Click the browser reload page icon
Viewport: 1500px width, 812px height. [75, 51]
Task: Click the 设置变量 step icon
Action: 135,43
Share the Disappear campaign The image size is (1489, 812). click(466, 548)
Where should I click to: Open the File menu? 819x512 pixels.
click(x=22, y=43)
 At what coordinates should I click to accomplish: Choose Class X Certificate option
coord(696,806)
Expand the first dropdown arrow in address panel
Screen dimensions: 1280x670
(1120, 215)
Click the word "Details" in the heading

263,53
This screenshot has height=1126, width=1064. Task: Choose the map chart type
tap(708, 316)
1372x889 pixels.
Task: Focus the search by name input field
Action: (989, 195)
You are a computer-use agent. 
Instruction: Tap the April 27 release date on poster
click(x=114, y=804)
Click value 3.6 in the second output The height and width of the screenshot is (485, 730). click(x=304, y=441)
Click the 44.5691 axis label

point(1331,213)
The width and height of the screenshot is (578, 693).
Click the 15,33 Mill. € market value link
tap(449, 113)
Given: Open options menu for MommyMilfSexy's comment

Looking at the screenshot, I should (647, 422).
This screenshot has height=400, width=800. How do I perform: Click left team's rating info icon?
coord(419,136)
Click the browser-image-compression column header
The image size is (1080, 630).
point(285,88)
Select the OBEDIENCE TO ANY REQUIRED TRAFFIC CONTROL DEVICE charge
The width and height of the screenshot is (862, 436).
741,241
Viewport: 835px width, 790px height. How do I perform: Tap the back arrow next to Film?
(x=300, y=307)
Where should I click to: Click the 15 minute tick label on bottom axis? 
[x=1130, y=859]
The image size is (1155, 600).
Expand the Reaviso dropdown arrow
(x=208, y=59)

---+---

(ABOUT THIS EXERCISE):
Output the records above exactly, from their first line through the line that contains "Share the Disappear", and add nothing.

(REPLY TO THE TASK):
Click the browser reload page icon
Viewport: 1500px width, 812px height. [75, 51]
Task: Click the 设置变量 step icon
Action: 135,43
Share the Disappear campaign The image size is (1489, 812). click(466, 548)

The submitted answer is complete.